Patiala, Punjab: In Dr Gurbhagat Singh’s death on April 3, the world of the English literature, Punjab, and the Sikh studies have lost an innovative thinker. The most severe blow is that his most-cherished project of translating the Shri Guru Granth Sahib into English remains incomplete. His translation of 1,208 pages will remain a hugely rich and valued contribution.
His family came from a village near Kotkapura in Faridkot district. His father Giani Hari Singh Jaachak, a poet and religious man, had a formative influence in his developing a literary orientation. The second influence on him was of a Patiala bohemian group called Bhootwara, whose unconventional views encouraged him towards radical intellectual orientation and an ascetic lifestyle.
He did his MA in Punjabi and English and later taught at Khalsa College, Patiala and Khalsa College, Delhi before going to the United States where he completed his PhD on William Blake at the world famous department of History of Consciousness at the beautifully located University of California, Santa Cruz.
Gurbhagat was deeply influenced by the French philosophers of the postmodernist, post-structural and post-colonial schools of thought. He was attracted to the post-modernist school’s celebration of diversity and pluralism against the hegemonic thought structures. Gurbhagat employed these insights into studying the Sikh conditions in India.
His most important books in English are-Poetry as Metaconsciousness, Western Poetics and Eastern Thought, Literature and Folklore after Poststructuralism, Sikhism and Postmodern Thought.
As a professor of English at Punjabi University, Patiala, which he had joined in 197677, he inspired a whole generation of young scholars by his challenging interpretation of Sikhism.
The Operation BlueStar in 1984 shook him to the core by confirming his worst fears about the hegemonic threat to minority cultures and identities. He did not view this as merely an armed invasion of a holy shrine but a far more serious attack-ideologically and culturally- on a minority world view. As an intellectual response, he played a leading role in setting up a study group in Patiala on the challenges facing minorities in India.

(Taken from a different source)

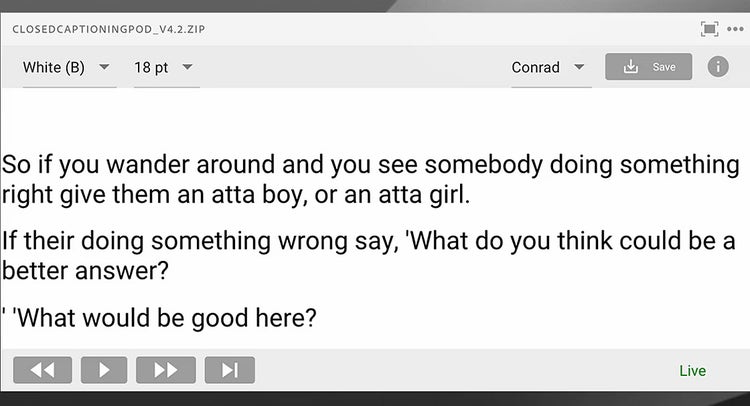Click the green Live status indicator

point(692,371)

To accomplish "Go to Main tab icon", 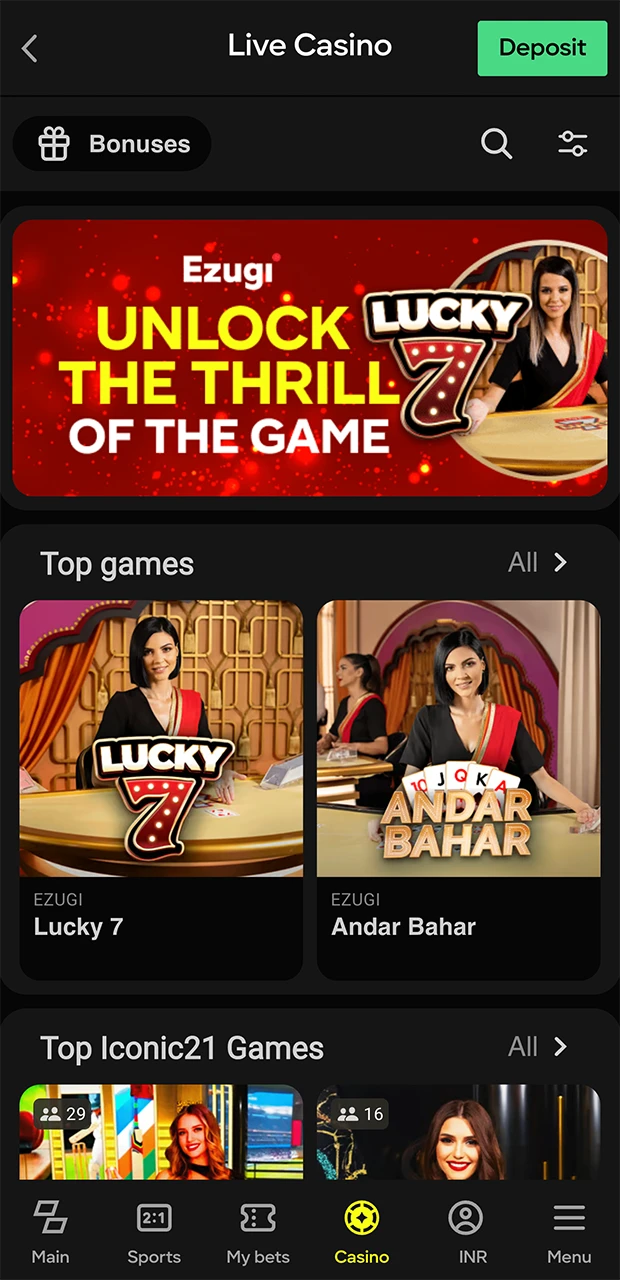I will pyautogui.click(x=50, y=1217).
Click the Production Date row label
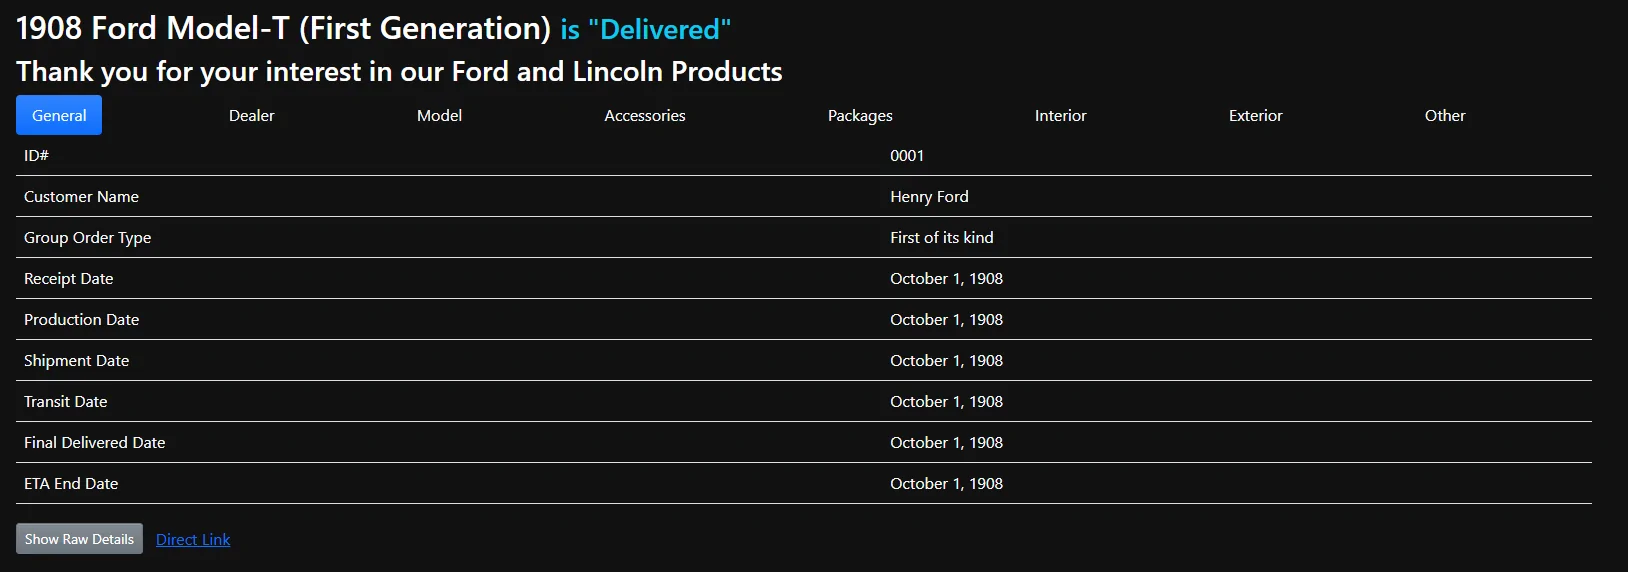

Finally, Gurbhagat zeroed in on the project of translating the Shri Guru Granth Sahib into English. He viewed the existing translations as contaminated by colonial distortions of the original (maulik) message of the Shri Guru Granth Sahib. Translation is an act of transmission of a cultural universe embedded in the vocabulary of a particular language.
For example, he viewed the translation of “Waheguru” as God as a highly Christianised cultural transmission. He translated that as “the Wondrous Guru” where “wonder (wahe)” in his view signified the multifarious and the joyous universe celebrated by Guru Nanak.
An authentic translation of the Shri Guru Granth Sahib for him was a project of contributing to decolonising the colonised mind.
He visited us many times in Oxford. I and my wife Dr Meena Dhanda, a philosopher, enjoyed discussing with him post-modernism, Third World, India and the latest in the Punjab studies. Gurbhagat made full use of the visit by buying books from the world famous bookshop, Blackwells, and finally his suitcase will be filled mainly with books.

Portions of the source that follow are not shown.